> **Task statement**: Exact reproduction required: the lines below from the line with "[Youtube] (1410, 1395)" to the line with "[Linkedin-in] (1311, 1395)", both ends included, and no others.

*** Excerpted data ***

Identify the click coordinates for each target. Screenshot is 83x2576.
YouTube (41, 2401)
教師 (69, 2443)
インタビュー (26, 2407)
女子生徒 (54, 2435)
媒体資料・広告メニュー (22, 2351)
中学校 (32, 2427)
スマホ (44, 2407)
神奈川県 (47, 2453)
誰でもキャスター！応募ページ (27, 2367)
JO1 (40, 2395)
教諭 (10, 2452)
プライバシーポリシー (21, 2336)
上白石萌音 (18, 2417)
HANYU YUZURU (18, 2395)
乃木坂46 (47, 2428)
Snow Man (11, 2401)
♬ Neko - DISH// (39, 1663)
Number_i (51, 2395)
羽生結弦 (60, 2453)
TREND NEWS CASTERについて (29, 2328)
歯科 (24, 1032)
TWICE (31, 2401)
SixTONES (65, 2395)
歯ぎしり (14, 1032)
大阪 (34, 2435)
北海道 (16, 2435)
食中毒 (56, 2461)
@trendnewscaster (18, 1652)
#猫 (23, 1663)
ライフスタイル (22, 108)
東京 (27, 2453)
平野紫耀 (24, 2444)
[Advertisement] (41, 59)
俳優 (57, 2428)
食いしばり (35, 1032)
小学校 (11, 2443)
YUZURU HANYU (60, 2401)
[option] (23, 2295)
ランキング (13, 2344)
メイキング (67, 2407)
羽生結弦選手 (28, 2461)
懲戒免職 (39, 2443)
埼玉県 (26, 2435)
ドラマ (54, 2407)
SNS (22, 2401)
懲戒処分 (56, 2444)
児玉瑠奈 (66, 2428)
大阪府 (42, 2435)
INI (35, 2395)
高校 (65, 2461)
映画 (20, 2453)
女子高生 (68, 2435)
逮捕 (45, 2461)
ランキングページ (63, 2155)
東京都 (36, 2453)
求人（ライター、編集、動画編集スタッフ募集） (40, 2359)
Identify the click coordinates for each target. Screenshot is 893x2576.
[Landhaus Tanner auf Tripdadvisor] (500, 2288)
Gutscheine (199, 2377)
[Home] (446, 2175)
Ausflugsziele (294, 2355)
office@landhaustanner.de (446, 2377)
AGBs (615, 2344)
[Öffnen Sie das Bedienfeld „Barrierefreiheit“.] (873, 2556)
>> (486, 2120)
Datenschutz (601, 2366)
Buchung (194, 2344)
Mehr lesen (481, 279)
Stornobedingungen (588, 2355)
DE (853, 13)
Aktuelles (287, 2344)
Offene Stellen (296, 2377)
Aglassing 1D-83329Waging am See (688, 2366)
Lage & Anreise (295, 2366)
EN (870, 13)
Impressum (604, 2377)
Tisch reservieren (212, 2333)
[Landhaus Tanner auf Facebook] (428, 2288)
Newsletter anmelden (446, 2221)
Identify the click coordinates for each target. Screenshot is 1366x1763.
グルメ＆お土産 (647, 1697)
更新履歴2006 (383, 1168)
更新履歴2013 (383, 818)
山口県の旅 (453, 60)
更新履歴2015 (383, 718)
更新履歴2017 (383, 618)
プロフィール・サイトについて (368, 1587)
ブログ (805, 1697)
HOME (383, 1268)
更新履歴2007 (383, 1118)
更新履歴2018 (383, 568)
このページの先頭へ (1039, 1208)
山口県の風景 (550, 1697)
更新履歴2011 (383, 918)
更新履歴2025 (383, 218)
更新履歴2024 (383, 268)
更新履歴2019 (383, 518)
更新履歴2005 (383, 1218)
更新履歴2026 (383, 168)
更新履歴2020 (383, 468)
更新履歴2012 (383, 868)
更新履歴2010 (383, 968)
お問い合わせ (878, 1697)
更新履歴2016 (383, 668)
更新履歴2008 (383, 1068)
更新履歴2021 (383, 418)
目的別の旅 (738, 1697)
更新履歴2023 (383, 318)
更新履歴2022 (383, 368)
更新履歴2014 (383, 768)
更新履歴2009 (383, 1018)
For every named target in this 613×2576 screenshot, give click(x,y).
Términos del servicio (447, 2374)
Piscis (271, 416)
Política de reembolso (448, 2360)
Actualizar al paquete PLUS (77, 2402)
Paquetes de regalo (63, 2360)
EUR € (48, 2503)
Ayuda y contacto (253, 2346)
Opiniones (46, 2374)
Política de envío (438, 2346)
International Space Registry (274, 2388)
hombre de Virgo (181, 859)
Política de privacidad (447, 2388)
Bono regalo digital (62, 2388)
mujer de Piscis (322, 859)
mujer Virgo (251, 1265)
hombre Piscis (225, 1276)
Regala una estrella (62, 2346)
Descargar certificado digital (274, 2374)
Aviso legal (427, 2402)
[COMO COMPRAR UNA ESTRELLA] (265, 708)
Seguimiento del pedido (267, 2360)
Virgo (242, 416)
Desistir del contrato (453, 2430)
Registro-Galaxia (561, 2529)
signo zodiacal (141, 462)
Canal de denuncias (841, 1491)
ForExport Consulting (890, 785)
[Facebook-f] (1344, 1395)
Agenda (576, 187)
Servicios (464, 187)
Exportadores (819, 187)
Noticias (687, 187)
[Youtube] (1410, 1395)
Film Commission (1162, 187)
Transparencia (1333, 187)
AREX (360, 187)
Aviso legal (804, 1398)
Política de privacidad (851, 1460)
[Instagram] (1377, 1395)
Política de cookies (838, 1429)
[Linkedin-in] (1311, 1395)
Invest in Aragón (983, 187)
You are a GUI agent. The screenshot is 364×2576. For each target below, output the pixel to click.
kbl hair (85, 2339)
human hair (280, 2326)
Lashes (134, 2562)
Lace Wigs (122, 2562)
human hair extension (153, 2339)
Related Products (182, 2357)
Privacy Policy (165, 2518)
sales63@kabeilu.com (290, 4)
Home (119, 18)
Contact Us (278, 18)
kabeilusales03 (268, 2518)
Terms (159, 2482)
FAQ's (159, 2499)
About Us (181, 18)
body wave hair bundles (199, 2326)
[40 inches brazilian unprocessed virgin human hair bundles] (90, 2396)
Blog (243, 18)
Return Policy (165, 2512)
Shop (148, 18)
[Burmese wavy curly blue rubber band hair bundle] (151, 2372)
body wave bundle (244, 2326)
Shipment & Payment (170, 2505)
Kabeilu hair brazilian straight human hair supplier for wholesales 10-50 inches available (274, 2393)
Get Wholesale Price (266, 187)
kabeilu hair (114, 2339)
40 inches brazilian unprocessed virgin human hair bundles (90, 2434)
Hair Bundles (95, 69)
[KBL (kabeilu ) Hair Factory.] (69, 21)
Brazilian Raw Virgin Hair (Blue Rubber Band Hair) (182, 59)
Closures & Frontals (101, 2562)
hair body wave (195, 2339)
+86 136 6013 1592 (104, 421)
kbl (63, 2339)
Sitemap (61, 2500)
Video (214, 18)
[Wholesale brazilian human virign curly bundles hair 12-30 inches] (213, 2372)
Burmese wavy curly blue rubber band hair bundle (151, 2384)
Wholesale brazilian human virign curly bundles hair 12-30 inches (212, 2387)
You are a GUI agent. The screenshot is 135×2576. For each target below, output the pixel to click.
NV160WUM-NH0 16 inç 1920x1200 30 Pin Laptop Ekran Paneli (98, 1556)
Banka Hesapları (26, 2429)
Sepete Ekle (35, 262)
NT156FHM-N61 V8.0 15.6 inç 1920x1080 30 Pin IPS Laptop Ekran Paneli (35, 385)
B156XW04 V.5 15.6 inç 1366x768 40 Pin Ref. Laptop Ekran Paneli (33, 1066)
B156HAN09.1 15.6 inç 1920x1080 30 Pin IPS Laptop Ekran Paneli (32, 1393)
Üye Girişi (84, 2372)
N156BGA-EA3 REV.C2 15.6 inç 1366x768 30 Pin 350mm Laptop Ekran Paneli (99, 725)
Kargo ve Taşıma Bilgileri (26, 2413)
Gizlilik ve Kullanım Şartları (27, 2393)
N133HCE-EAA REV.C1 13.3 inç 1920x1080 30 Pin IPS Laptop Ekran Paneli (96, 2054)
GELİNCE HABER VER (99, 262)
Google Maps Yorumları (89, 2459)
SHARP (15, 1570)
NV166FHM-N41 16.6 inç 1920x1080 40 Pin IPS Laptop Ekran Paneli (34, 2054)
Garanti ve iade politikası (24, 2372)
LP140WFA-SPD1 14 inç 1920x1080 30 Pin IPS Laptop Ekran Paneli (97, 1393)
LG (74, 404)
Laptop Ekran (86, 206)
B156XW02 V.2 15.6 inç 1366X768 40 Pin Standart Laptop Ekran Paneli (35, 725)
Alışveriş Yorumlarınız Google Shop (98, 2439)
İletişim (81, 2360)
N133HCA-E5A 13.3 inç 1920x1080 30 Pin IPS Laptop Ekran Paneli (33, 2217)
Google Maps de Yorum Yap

*** End of Excerpted data ***

> **Solution to the exercise**:
[Youtube] (1410, 1395)
Film Commission (1162, 187)
Transparencia (1333, 187)
AREX (360, 187)
Aviso legal (804, 1398)
Política de privacidad (851, 1460)
[Instagram] (1377, 1395)
Política de cookies (838, 1429)
[Linkedin-in] (1311, 1395)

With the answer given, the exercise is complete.